## Problem requirements
Each line of the records below that contains "width" needs to be copied.

Stored data:
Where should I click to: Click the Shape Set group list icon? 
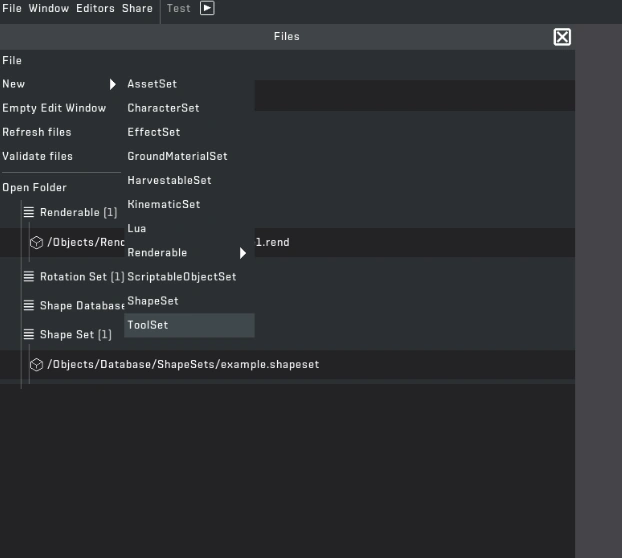[x=29, y=335]
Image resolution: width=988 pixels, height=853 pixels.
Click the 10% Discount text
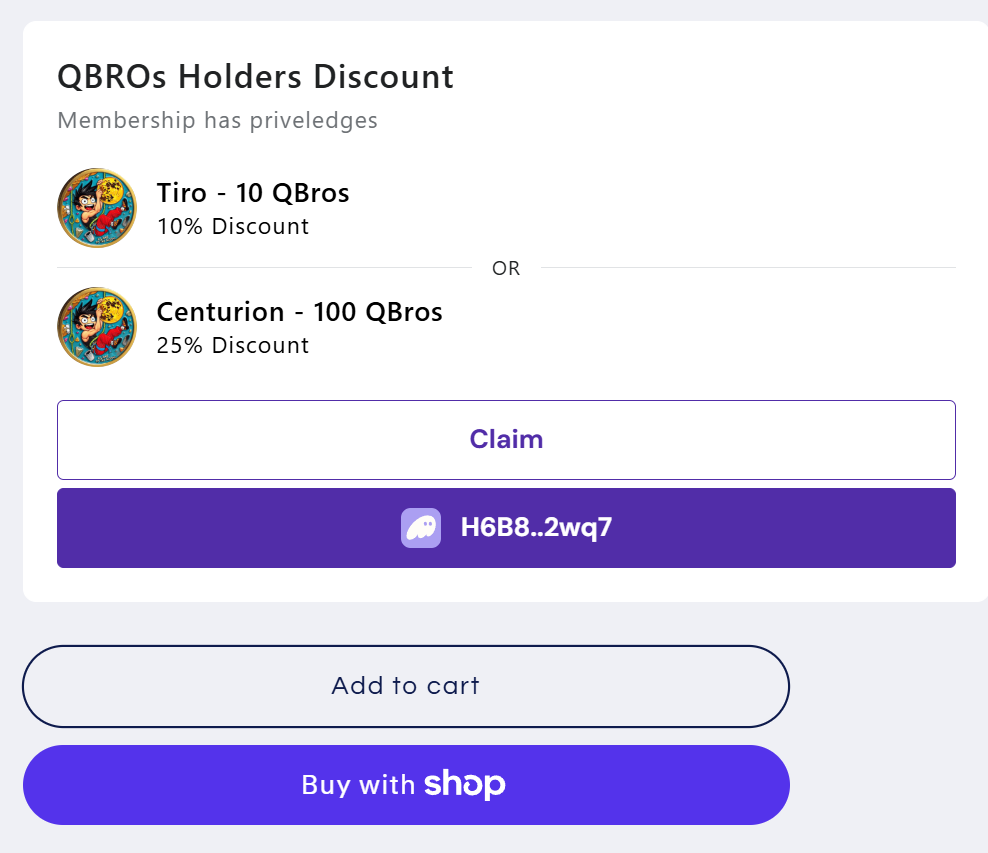pyautogui.click(x=233, y=226)
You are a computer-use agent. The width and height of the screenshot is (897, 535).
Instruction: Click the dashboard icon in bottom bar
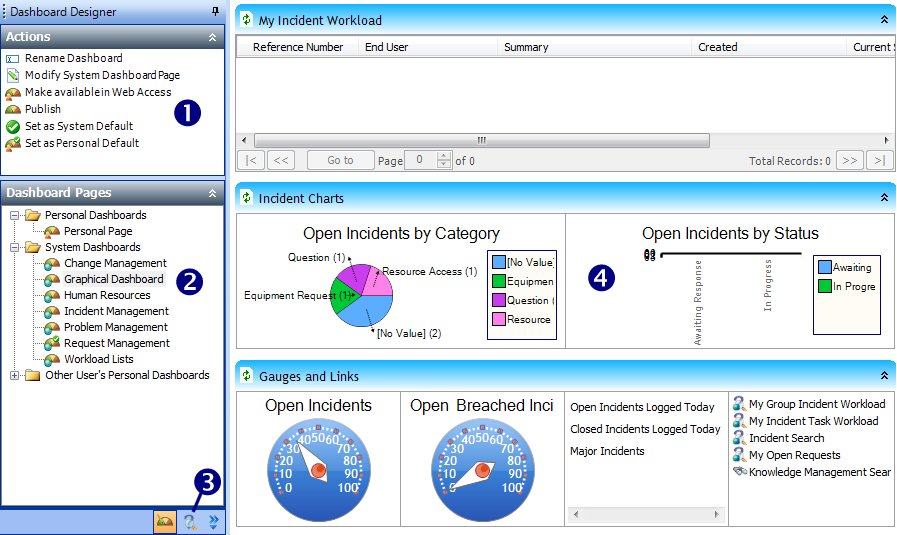click(165, 521)
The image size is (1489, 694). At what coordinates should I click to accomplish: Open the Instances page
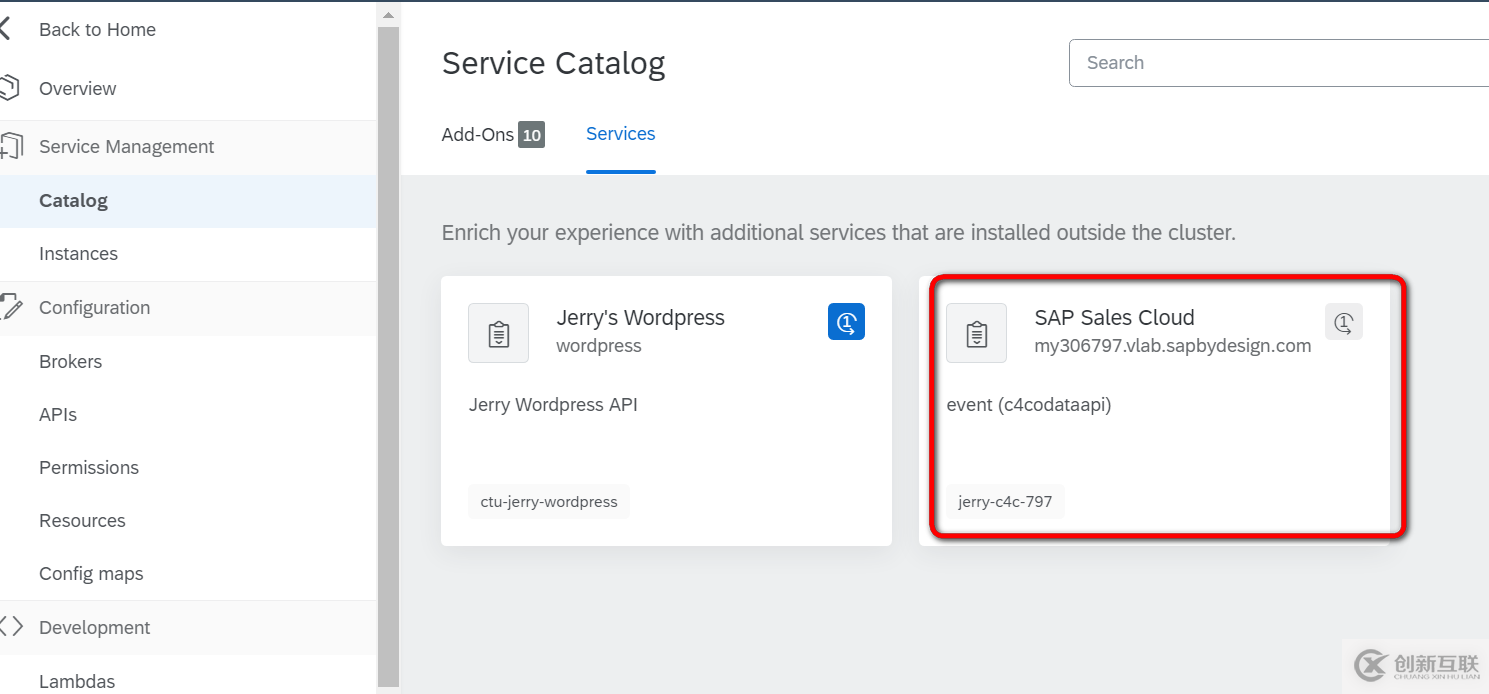78,253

## Response area
Image resolution: width=988 pixels, height=853 pixels.
You are a computer-use agent. The width and height of the screenshot is (897, 535).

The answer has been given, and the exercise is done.